INQUIMAE   12526
INSTITUTO DE QUIMICA, FISICA DE LOS MATERIALES, MEDIOAMBIENTE Y ENERGIA
Unidad Ejecutora - UE
artículos
Título:
A Protein-Resistant Matrix for Electrochemical Based Recognition Assays
Autor/es:
DIEGO PALLAROLA; LUIS DOMENIANNI; GRACIELA PRIANO; FERNANDO BATTAGLINI
Revista:
ELECTROANALYSIS
Editorial:
John Wiley & Sons, Inc
Referencias:
Año: 2007 vol. 19 p. 690 - 697
ISSN:
1040-0397
Resumen:
In this work, two well known polymers, carboxymethyl dextran and poly(ethyleneglycol), are used for easily producing a platform for electrochemical affinity assays, avoiding nonspecific adsorption of proteins. In this way, modified electrode surfaces able to bind a recognition agent are constructed through simple and reliable reactions. 24 and 70 KDa Carboxymethyl Dextrans (CMDex24 and CMDex70) were covalently attached to gold through 2-aminoethylthiol, allowing the fast electron transfer reaction of a redox mediator.
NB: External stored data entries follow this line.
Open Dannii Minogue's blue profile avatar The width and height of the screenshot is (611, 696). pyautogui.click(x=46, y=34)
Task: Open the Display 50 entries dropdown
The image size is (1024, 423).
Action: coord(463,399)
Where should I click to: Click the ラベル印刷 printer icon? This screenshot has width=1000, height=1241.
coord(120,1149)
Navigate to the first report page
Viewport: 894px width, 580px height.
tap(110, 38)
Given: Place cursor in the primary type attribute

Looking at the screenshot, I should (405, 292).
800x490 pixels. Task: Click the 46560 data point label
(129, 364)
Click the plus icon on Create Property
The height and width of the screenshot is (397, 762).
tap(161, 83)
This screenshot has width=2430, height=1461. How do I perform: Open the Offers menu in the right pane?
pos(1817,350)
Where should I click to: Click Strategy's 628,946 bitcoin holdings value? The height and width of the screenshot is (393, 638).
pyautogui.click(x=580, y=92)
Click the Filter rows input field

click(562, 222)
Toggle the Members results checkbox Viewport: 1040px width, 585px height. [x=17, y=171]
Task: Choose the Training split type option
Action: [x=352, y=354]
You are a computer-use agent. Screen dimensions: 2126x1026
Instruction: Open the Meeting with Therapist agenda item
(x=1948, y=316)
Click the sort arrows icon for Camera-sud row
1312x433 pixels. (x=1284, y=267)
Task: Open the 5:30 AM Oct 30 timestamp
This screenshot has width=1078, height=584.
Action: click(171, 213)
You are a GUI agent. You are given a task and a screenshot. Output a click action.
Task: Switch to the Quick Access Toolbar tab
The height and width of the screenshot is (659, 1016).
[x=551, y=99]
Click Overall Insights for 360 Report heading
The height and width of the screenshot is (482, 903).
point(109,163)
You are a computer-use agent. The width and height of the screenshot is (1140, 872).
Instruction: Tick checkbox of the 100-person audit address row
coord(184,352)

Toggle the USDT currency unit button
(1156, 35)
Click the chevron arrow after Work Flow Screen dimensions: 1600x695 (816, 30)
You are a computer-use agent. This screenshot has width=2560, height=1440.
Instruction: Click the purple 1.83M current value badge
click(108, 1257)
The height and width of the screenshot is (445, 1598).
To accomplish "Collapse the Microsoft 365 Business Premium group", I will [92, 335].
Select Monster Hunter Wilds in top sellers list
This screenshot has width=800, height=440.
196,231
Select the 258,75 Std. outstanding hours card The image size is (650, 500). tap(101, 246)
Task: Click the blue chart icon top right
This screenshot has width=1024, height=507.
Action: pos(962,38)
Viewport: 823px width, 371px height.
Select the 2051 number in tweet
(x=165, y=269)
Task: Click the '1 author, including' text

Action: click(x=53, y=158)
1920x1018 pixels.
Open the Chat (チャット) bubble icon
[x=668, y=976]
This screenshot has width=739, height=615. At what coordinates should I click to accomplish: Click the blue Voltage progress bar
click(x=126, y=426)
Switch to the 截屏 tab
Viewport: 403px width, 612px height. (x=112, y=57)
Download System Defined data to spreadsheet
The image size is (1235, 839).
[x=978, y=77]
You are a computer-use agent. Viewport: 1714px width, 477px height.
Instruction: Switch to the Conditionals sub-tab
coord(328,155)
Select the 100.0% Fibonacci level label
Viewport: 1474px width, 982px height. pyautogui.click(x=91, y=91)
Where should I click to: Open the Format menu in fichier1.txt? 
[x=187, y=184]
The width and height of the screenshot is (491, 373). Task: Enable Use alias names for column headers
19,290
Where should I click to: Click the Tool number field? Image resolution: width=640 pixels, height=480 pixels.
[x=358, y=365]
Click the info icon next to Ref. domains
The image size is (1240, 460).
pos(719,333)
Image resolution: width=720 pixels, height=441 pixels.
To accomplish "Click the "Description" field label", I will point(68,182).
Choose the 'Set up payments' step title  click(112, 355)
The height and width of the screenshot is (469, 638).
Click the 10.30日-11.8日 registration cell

Based on ellipsometry and amperometry results, the nonspecific adsorption of neutravidin-horseradish peroxidase (NHRP), a conjugate used as indicating molecule, was studied considering the physicochemical characteristics of the CMDex films. The experimental results show that CMDex70 produces a dense structure reducing drastically the nonspecific adsorption of NHRP, still allowing the access of the redox mediator. Poly(ethylene glycol) derivates, combined with CMDex, were also investigated. Methoxypolyethylene glycol succinate N-hydroxysuccinimide ester (MW: 5000 Da), combined with either CMDex 24 or 70, was found also to reduce the nonspecific interactions. Additionally, the specific binding of NHRP, and the effect of the film structure in the amperometric response, were established using electrodes modified covalently with the specific biotin counterpart.